TalkTalk thought it "didn't need to tell customers" about web snooping

TalkTalk’s proposed anti-malware system, which was under fire for installing itself and logging information without the consent of users, is similar to that of phenomenal baddies Phorm, the ICO has suggested.

The finger pointing comes after Peter White submitted a Freedom of Information request to the watchdog, fearing that the ISP’s anti-malware service was invading people’s privacy.

The service on TalkTalk’s network looks at the websites users visit to check for malware, adding URLs to a white or black list. However, Mr White put the request forward claiming that the company had not sought permission from users while undertaking the trials. This raised red flags for anyone with half a brain on privacy, while TalkTalk carried on defending its snooping.

In a letter sent to the ISP, which was posted by Mr White on the What Do They Know site, it was revealed that the watchdog had asked the ISP for full details of the system, following concerns that consumers hadn’t been warned before the trial started.

The Information Commissioner Christopher Graham said he was “disappointed” the trial wasn’t mentioned by TalkTalk at recent meetings between the two organisations, especially “in light of the public reaction to BT’s trial of the proposed Webwise service”, referencing the behavioural advertising system from Phorm.

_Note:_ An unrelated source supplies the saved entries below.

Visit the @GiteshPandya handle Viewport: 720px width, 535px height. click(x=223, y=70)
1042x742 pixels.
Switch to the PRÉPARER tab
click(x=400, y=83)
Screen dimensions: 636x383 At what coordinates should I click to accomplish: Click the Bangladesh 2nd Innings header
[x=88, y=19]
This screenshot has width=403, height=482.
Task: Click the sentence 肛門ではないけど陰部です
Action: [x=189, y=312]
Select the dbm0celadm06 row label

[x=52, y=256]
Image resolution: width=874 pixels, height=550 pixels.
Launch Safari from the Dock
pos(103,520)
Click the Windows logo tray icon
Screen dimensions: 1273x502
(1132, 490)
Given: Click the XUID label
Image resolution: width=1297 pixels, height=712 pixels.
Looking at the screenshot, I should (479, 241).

“I am concerned that the trial was undertaken without first informing those affected that it was taking place,” he said in a letter to TalkTalk.

“You will be aware that compliance with one of the underlying principles of data protection legislation relies on providing individuals with information about how and why their information will be used,” he added. “You will also be aware that these principles are not suspended simply because the information is being used for the purposes of a trial.”

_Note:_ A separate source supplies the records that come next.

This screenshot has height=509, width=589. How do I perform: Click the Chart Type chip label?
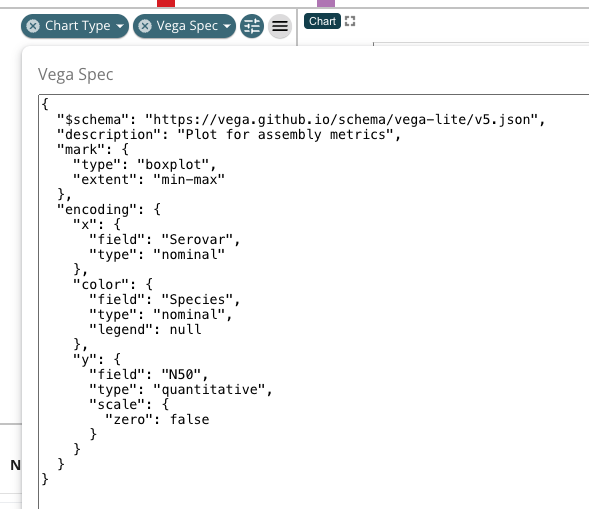coord(78,26)
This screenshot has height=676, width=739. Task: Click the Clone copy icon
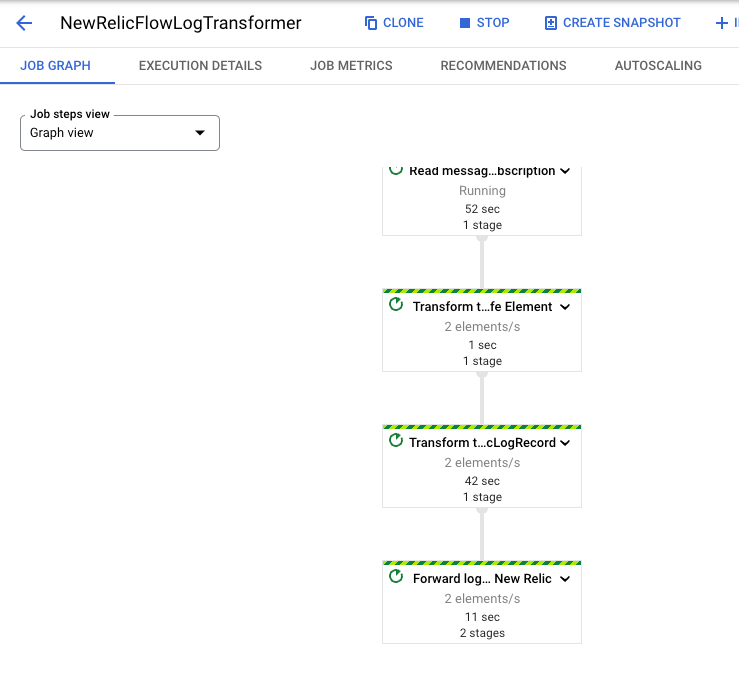pyautogui.click(x=371, y=23)
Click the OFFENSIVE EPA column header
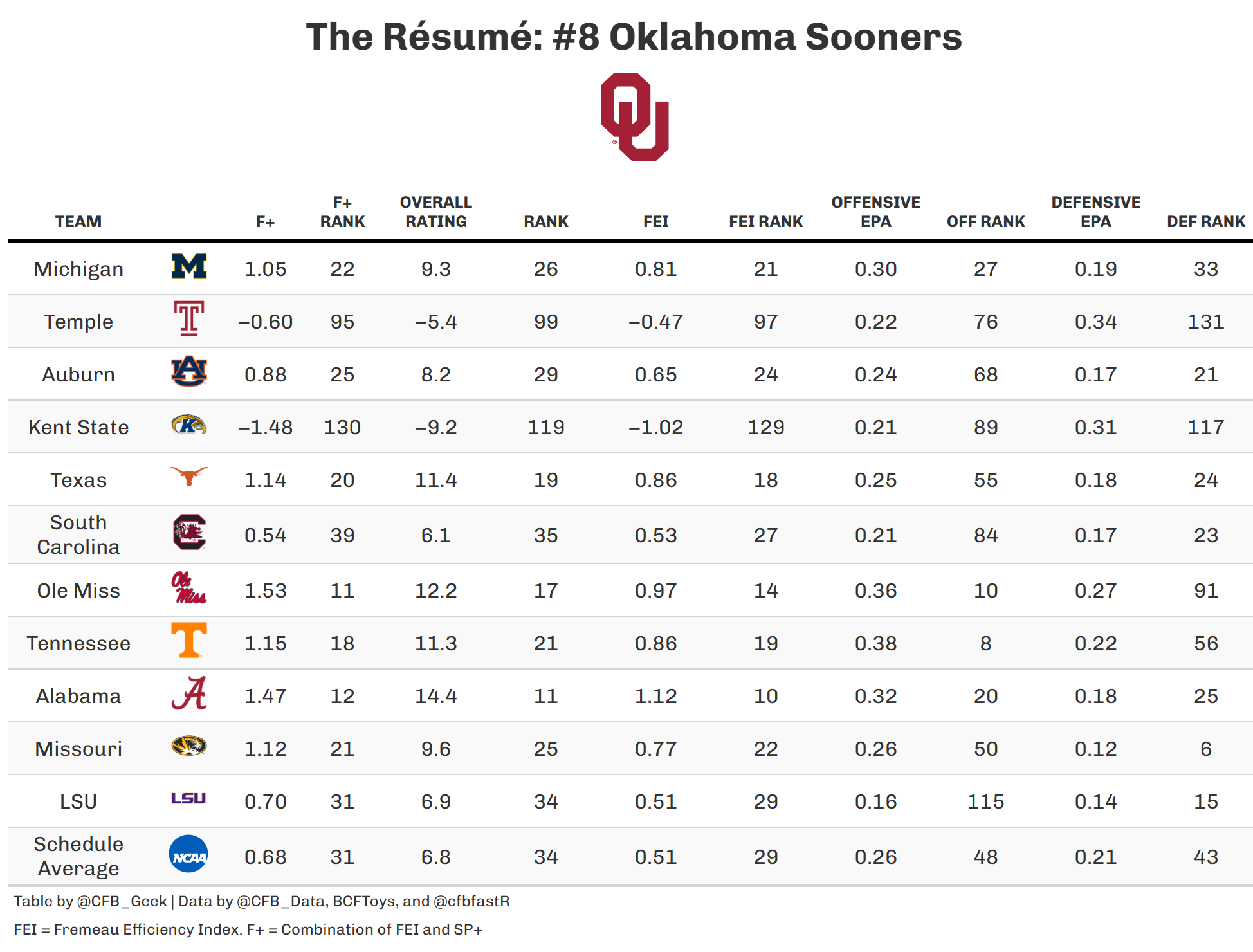The image size is (1253, 952). tap(875, 212)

TalkTalk is having none of it. We spoke to Mark Shmid, communications director for TalkTalk, who said to us: “There were no parallels with the Phorm trials”. 

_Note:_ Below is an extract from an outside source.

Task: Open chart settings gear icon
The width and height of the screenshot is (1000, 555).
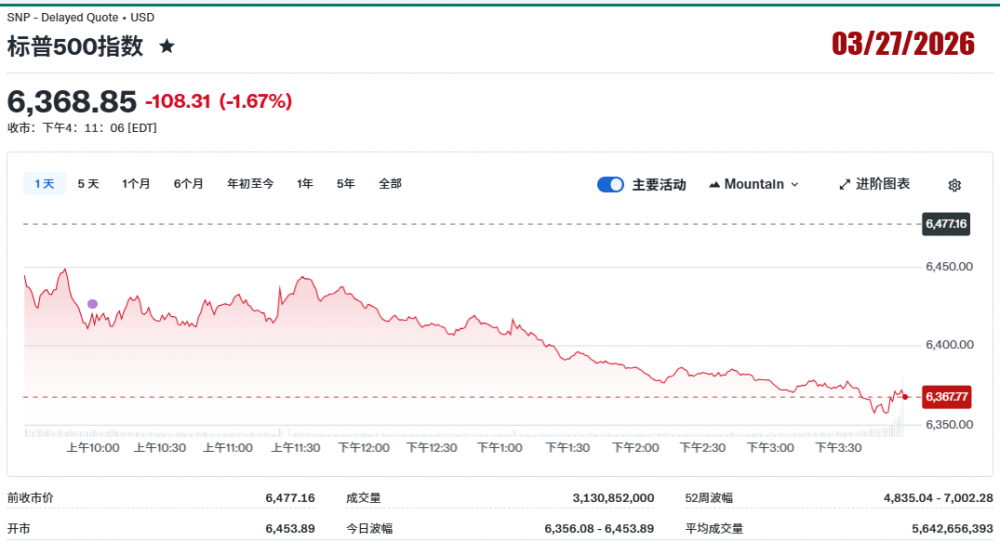Action: click(x=954, y=185)

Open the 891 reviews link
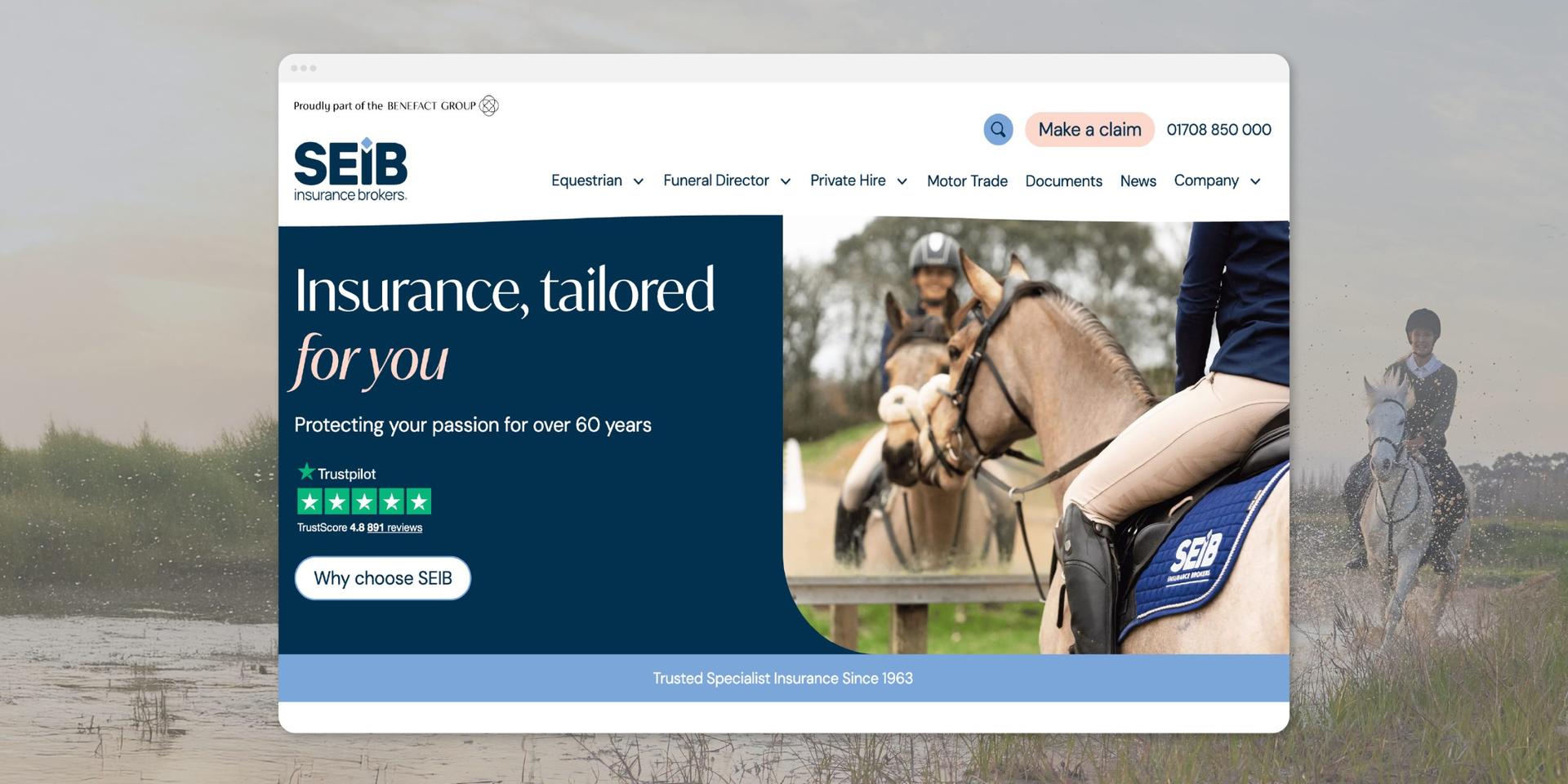(x=394, y=528)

He went as far to say that the “blogging industry had got it mixed up.”

“All the ICO has said is that it was concerned we had not informed our users of the trail. This story is a red herring and we’re more than happy that the [watchdog] has released this information.”

He said that the system bore no resemblance to Phorm as it looks at websites, not user data, and said the vast majority of the queries TalkTalk has fielded about the system were from website owners wondering why their sites were being scanned, not from the ISP’s customers.

However he admitted that the company “didn’t think it needed to tell customers,” using the excuse that the system “didn’t access personal information.”

Similarities behind TalkTalk’s bonkers idea and Phorm are easier to spot than a leopard. Both farm data and up until recently Talk Talk has done its trials without permission. Phorm’s Webwise service uses deep-packet inspection to tailor adverts based on the user’s surfing habits, while Talk Talk views sites under the guise of security. Whether Talk Talk has good intentions or not is beside the point – it still logs data that a user has not expressly given it permission to.

In this day and age when privacy’s top of the agenda it’s baffling to see such an established brand act so gung ho about privacy.